Reducing your networking footprint with OkHttp, Etags and If-Modified-Since
You have many options to reduce networking usage of your Android app. Low-hanging fruit is the use of If-Modified-Since or Etags headers. It’s already included in OkHttp3, you will just have to enable it.
Imagine your app’s friends list being updated on a website, how do you get the changes to your app, without fetching the list of friends on every app start? You could implement custom logic, or you could enable caching.
To fast forward to the client implementation, scroll to Picking the fruit: Client implementation.
If-Modified-Since and Last-Modified
Using a If-Modified-Since and Last-Modified header combination will enable your server to return a 304 NOT MODIFIED status if there have been no changes after the client’s last request. Because this response does not contain a content body, it is just a few bytes in size.
How it works: The Last-Modified header is set by the server on its response, it is the last-edit-date of the resource that the client is requesting. Let’s say the client requests a list of articles, the Last-Modified header on the response will be the last-edit-date of the most recently edited article in the list.
The Last-Modified response header from the server is used by the client on the next equivalent call as an If-Modified-Since request header. The server checks if any of the requested items changed after the If-Modified-Since date. If not, it will return a 304 NOT MODIFIED status. If there are changes, it will fetch and return the complete result. Depending on how the backend developer implemented this, it might be faster than using an Etag.
Etag and If-None-Match
An Etag functions in a similar way. Etags are less error-prone to implement but require the server to run a complete query and create a hash every time.
How it works: Your backend developer will, before sending a response, create a hash of the response content and details (e.g. using SHA1) and add this as an Etag header. The client will, on a future equivalent request, send this Etag to the server as an If-None-Match header. The server will, after preparing the response, compare its new response hash with the Etag on the request. If it’s the same then the server will return a 304 NOT MODIFIED status without content. If it does not match, then the server will respond regularly, with the new Etag as a header.

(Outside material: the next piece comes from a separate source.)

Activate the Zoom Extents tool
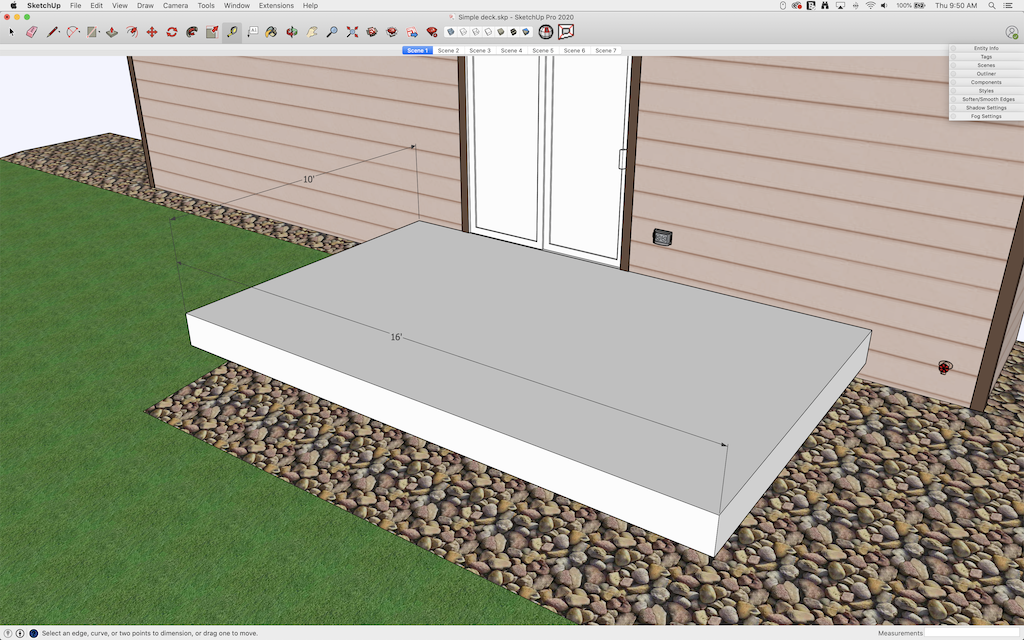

Picking the fruit: Client implementation
If you use Retrofit2, enabling Last-Modified or Etags on client side is straightforward, it is just not well documented. Where you create your Retrofit instance, turn on caching:
private final static int CACHE_SIZE_BYTES = 1024 * 1024 * 2;public static Retrofit getAdapter(Context context, String baseUrl) { OkHttpClient.Builder builder = new OkHttpClient().newBuilder(); builder.cache(
new Cache(context.getCacheDir(), CACHE_SIZE_BYTES)); OkHttpClient client = builder.build(); Retrofit.Builder retrofitBuilder = new Retrofit.Builder();
retrofitBuilder.baseUrl(baseUrl).client(client); return retrofitBuilder.build();
}
The Last-Modified headers or Etags will be automatically used depending on the servers responses. In addition you will want to reduce processing/parsing time:
Reduce processing
On a 304 status, Retrofit2 and OkHttp3 will pretend this response was equal to the last response; the cached response is returned. To notice the 304, check the raw response code:
if (response.isSuccessful() &&
response.raw().networkResponse() != null &&
response.raw().networkResponse().code() ==
HttpURLConnection.HTTP_NOT_MODIFIED) { // not modified, no need to do anything.
return;
}// parse response here
Getting the normal (not raw) response code would give you the cached status code, probably 200 OK:
response.networkResponse().code() // NO
In some cases you might not need to check on HTTP_NOT_MODIFIED. For example, you might want to re-parse the response when you want to show something directly from the network, even though it has not changed.
Troubleshooting
When your Etag or Last-Modified setup is not functioning:
1. Check your Cache-Control headers
Use Stetho or an OkHttp logging interceptor to check your headers. If it shows something like:
Cache-Control: must-revalidate, no-cache, no-store, private // NO
then the server’s cache configuration is incorrect. Cache must be enabled for OkHttp3 caching to work. A correct header would be:
Cache-Control: private, must-revalidate // YES
Using Stetho or a logging interceptor* will also allow you to see the Last-Modified and Etag headers on all your requests and responses. Double check if they are present and correct.
* depending on the interceptor and its position in the list of interceptors, you might not able to see the If-Modified-Since header in your logs when the header is added after your log statements. If so, checking with Charles Proxy will always show you the correct headers.
2. Using both Etags and Last-Modified
OkHttp3 will check the cache headers in this strict order:
- If the last response contained an ETag header, the same ETag value is used in the next request as If-None-Match.
- If point 1 is false and the last response contained a Last-Modified header, then this value is used in the next request as If-Modified-Since.
So if you use both, the Etag might block your Last-Modified usage. More info here: What’s under the hood of the OkHttp’s cache?
Minor effort
I have seen developers trying to set and save If-Modified-Since and If-None-Match headers manually. There is no need for this if you use Retrofit2 and/or OkHttp3.
Setting up correct cache configurations on client and server side is all you need to do in order to lower the network footprint of your app.